El Gobierno nacional dio un paso clave en la regulación del sector cosmético al definir cómo se aplicará en la práctica la prohibición de pruebas en animales en Colombia, una medida que ya estaba contemplada en la ley, pero que ahora tiene lineamientos concretos.
A través de la Resolución 814 de 2026, el Ministerio de Salud reglamentó la restricción sobre la experimentación, fabricación, importación y comercialización de productos cosméticos o ingredientes que hayan sido testeados en animales.
La medida, que desarrolla lo establecido en la Ley 2047 de 2020, no solo reafirma la prohibición, sino que establece cómo deben cumplirla las empresas que hacen parte de esta industria.
Uno de los puntos clave es la creación de un nuevo requisito: los fabricantes e importadores deberán presentar una “declaración de conformidad”, un documento en el que certifiquen que ni el producto final ni sus componentes han sido probados en animales.

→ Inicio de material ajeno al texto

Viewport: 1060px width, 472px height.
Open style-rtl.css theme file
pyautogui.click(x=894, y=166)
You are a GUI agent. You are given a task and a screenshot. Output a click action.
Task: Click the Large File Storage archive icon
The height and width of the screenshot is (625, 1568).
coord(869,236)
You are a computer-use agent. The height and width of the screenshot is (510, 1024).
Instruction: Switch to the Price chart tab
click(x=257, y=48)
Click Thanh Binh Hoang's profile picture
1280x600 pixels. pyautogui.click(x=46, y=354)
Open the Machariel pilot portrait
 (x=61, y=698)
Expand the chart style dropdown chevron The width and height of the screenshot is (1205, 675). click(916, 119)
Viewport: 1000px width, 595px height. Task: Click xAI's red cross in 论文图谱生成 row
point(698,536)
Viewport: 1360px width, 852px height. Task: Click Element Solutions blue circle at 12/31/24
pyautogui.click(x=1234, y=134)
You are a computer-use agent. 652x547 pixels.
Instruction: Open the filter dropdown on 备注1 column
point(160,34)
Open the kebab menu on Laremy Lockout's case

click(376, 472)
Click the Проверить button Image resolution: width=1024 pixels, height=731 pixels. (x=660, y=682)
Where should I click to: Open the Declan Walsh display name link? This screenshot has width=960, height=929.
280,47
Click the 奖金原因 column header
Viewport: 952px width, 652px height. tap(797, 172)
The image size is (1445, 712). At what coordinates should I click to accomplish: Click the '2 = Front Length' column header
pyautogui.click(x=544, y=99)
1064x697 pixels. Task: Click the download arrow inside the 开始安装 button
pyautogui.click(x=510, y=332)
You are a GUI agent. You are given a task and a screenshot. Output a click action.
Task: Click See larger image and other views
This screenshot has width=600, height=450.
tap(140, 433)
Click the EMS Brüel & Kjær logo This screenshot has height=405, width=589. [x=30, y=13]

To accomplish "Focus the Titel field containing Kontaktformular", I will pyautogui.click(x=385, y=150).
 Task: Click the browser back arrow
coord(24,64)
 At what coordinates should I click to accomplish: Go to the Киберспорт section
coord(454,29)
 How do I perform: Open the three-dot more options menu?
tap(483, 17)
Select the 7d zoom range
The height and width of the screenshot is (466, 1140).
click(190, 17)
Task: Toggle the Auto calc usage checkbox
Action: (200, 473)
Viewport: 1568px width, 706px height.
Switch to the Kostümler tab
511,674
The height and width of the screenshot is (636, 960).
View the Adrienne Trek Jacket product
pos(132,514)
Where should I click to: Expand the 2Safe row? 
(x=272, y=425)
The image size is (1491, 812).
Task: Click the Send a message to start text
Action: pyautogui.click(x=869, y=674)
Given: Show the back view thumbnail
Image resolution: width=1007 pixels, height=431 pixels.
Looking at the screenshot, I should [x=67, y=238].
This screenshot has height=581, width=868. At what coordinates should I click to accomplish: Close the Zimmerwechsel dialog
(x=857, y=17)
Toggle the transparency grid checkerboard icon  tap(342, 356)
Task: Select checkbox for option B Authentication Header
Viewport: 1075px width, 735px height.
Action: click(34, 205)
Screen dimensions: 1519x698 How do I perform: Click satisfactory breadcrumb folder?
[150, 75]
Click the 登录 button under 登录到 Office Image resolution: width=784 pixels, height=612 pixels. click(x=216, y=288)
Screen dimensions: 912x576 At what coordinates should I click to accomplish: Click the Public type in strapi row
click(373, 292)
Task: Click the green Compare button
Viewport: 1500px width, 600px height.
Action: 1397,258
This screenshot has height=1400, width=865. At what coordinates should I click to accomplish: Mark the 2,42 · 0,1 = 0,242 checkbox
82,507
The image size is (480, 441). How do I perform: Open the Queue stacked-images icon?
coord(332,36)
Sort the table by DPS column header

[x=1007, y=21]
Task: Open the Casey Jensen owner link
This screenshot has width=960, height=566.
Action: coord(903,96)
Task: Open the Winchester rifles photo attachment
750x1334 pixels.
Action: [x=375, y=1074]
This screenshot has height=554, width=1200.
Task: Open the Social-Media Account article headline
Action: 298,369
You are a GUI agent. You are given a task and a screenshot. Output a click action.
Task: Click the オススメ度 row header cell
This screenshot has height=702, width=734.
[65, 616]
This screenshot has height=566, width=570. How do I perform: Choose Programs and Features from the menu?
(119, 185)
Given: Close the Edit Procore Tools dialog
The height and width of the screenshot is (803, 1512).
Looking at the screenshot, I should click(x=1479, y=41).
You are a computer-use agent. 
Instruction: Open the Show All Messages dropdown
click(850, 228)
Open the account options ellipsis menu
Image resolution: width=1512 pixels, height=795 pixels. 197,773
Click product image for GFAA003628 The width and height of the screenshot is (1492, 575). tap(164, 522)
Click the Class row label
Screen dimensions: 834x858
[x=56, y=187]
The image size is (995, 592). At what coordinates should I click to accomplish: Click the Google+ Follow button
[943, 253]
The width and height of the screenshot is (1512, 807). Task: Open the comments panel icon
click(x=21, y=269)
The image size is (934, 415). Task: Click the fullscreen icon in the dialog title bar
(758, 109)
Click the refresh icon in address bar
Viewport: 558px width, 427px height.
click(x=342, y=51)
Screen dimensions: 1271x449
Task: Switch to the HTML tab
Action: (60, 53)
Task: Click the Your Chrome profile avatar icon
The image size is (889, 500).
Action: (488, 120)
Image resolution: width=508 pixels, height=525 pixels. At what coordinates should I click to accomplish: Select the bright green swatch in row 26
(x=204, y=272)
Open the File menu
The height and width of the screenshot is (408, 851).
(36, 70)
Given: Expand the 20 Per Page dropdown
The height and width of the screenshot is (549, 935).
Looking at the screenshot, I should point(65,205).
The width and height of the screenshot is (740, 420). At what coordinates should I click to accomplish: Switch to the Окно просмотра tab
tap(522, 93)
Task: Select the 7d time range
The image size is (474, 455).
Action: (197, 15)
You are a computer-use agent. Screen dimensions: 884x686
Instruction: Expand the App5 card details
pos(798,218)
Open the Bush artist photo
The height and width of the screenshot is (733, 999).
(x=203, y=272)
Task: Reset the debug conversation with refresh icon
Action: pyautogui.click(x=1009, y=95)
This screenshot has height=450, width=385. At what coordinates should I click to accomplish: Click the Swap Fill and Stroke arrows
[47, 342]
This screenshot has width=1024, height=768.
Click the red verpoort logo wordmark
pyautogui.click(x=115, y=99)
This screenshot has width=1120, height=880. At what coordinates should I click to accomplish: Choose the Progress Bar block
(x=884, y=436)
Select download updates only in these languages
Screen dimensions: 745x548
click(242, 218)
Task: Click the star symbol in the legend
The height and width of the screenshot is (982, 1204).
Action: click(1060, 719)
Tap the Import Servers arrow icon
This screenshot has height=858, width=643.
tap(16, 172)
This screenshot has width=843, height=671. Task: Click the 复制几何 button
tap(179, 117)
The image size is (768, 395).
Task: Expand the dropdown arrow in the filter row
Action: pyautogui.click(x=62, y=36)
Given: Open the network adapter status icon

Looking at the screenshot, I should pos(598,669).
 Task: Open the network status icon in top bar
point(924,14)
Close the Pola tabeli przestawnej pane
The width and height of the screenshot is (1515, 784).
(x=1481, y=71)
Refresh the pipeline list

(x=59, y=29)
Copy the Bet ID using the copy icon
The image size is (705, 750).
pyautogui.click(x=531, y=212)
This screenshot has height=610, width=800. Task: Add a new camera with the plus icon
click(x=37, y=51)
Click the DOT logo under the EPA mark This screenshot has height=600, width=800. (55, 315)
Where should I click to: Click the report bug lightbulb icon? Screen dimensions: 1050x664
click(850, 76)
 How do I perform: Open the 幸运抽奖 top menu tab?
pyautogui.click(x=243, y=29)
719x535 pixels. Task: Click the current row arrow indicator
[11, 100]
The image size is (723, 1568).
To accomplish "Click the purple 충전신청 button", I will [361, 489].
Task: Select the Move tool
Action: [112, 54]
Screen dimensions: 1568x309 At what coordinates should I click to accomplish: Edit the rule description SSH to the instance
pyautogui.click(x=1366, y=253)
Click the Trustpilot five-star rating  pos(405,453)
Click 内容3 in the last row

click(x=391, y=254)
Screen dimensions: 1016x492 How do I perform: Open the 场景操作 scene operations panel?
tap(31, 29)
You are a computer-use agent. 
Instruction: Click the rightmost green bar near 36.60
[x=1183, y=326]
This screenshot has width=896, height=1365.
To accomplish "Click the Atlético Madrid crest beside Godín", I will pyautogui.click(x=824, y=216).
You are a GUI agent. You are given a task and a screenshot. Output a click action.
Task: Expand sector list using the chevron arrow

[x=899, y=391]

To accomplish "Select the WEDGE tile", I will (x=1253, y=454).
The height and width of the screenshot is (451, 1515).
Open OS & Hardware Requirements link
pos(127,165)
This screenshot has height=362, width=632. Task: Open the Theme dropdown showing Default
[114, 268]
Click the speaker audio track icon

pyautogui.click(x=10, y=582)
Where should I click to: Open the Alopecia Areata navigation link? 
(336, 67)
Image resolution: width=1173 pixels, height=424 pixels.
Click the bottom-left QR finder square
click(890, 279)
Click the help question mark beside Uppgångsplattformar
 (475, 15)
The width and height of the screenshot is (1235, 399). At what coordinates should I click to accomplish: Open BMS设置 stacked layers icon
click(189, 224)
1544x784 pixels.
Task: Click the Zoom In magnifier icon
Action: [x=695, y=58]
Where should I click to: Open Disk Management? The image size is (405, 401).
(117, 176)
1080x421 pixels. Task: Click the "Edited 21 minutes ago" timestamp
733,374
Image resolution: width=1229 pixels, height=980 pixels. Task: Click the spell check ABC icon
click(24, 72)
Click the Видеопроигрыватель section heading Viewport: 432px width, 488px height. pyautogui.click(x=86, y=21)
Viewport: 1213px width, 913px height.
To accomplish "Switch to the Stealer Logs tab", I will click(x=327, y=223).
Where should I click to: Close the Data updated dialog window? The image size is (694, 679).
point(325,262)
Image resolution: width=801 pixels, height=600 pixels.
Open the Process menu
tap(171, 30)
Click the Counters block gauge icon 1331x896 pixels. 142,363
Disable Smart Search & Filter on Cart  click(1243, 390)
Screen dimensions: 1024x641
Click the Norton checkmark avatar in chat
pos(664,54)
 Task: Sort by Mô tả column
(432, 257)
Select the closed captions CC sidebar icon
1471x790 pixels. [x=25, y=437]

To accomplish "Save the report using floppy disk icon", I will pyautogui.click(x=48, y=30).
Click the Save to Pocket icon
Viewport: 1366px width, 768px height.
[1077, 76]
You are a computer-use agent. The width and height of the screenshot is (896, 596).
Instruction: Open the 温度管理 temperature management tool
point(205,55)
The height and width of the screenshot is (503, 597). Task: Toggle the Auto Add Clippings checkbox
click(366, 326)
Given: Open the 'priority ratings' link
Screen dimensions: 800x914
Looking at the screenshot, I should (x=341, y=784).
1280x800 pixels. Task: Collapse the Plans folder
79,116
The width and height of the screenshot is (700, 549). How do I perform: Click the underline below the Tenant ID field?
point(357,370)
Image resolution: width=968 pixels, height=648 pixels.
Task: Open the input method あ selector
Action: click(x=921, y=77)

Este documento será obligatorio para nuevos registros y procesos de renovación ante el Invima, entidad encargada de verificar el cumplimiento de la norma en las distintas etapas de control sanitario.
La reglamentación también deja claro que la medida aplica a toda la cadena de producción y comercialización, incluyendo empresas, importadores y distribuidores de productos cosméticos.
Sin embargo, se contemplan algunas excepciones puntuales, como en casos donde sea necesario evaluar riesgos para la salud o el ambiente y no existan métodos alternativos validados, o cuando los datos provengan de pruebas realizadas con fines distintos al cosmético.
Con esta reglamentación, el país avanza hacia un control más estricto en el mercado de cosméticos, alineándose con estándares internacionales y reforzando las políticas de protección animal en el ámbito industrial.